WASHINGTON, (Reuters) – The U.S. Senate yesterday dealt a potentially fatal blow to President Barack Obama’s push to curb greenhouse gas emissions, postponing its bid to pass broad legislation to combat climate change.
Senate Majority Leader Harry Reid said he plans to bring up a narrower energy bill next week that would revamp offshore oil drilling rules in the wake of the BP oil spill.
But he will put off consideration of broader legislation sought by Obama until September at the earliest.
The delay means that Obama’s fellow Democrats, who control Congress, have little time to advance the complex legislation amid intense political pressure in the weeks before November congressional elections.
It also could derail global climate change initiatives, as the world’s major economies and greenhouse gas emitters insist the United States play a leading role.
“Unfortunately at this time we don’t have a single Republican on board,” Reid told reporters.
Democrats said they hope to pass the scaled-back bill before leaving town for an August congressional recess.
Some Democrats aimed to attach climate legislation to that bill with the hope of attracting Republican support.
But Reid said he could not get any Republicans to back a comprehensive energy bill that would include provisions intended to combat climate change such as caps on carbon emissions or mandates for power companies to generate more alternative energy.

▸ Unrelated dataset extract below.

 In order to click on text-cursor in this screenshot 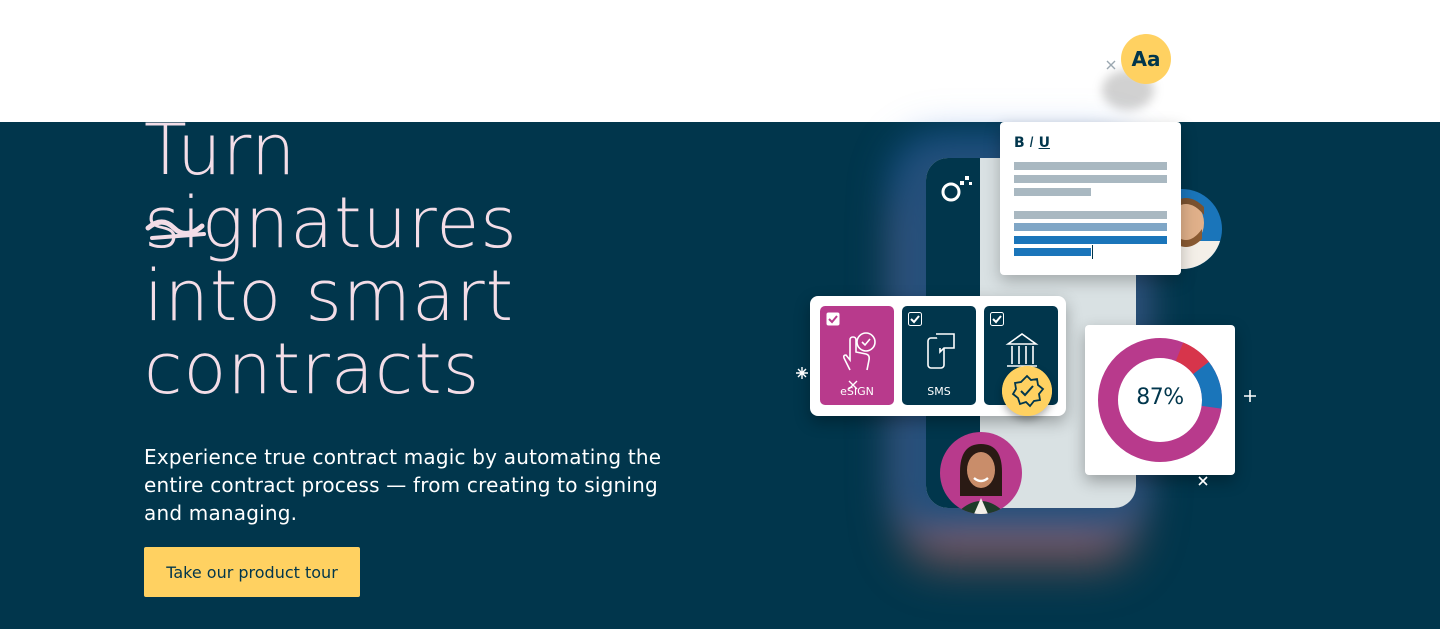, I will do `click(1092, 252)`.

“We will fight that out in September,” said a Democratic senator who did not wish to be quoted by name. “It will be tough to win.”

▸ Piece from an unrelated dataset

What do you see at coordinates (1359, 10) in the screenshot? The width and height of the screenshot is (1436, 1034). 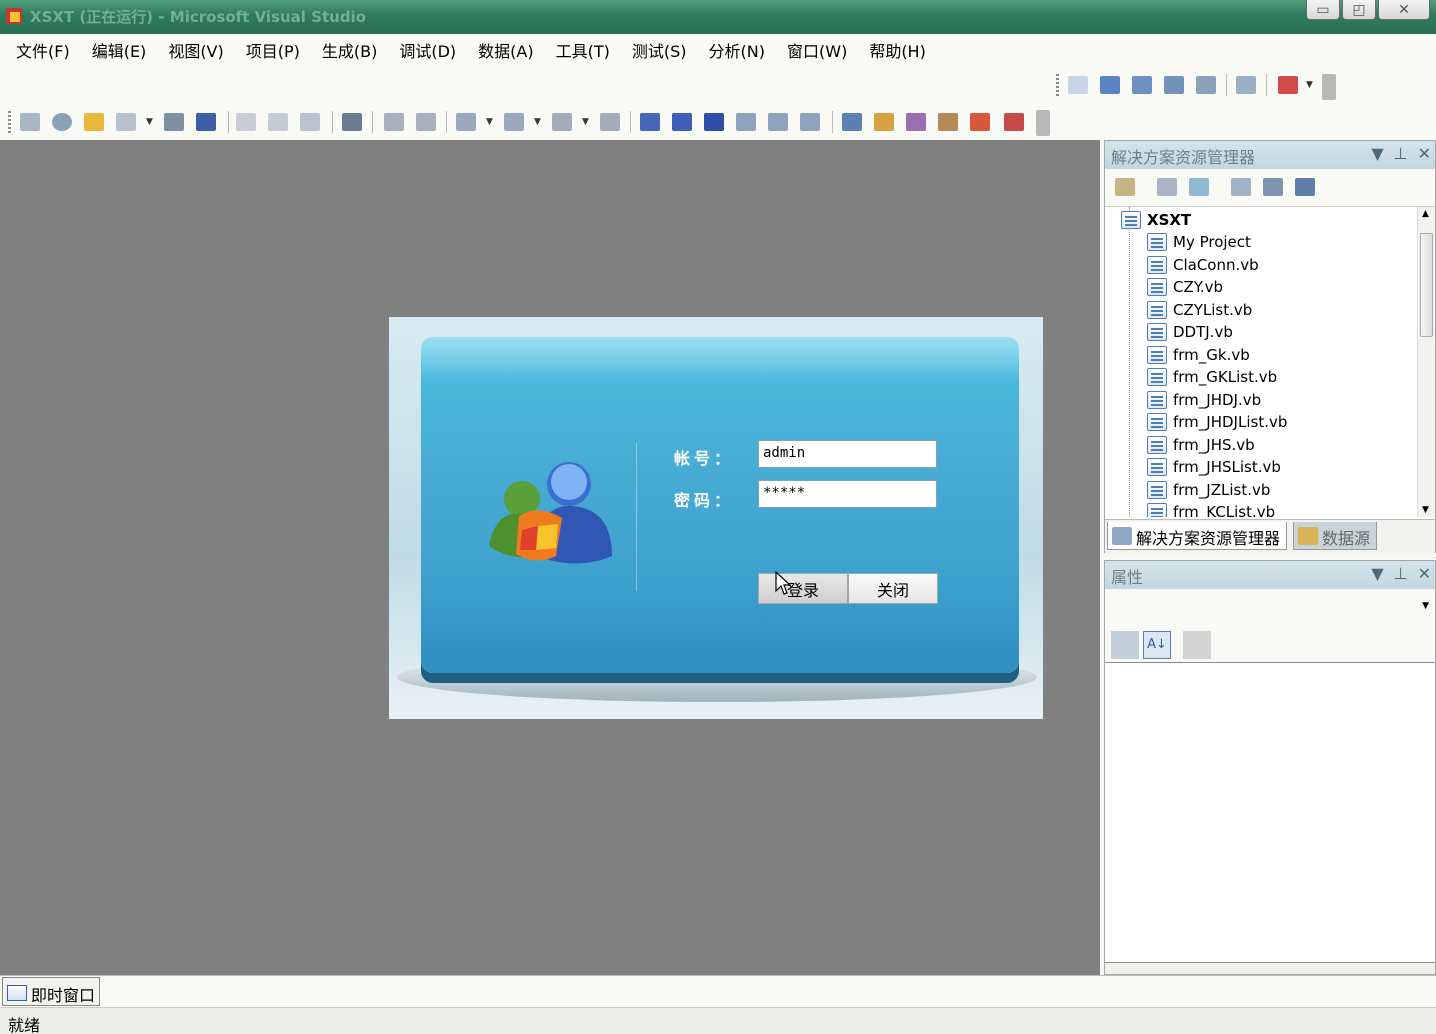 I see `restore-button: ◰` at bounding box center [1359, 10].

Republicans have been near unanimous in their opposition to climate change legislation, saying the bill would be little more than an energy tax that would imperil an economy struggling to recover from recession.
Obama has made action on climate change a priority and the House of Representatives approved a wide-ranging bill last year. But lawmakers and environmentalists are increasingly doubtful a comprehensive bill can pass the Senate this year.
If Republicans make gains in November’s elections, the effort could be stalled for some time.
Environmentalists said the decision to delay action on the broad climate legislation represented a serious setback.
“It would seem like the longest of long shots to me because the window for opportunity in the fall before the election season goes into high gear is very small,” said Frank O’Donnell, president of Clean Air Watch, an activist group.
Democrats need at least some Republican support to advance legislation in the Senate since they control 59 seats, one short of the 60 needed to overcome procedural hurdles.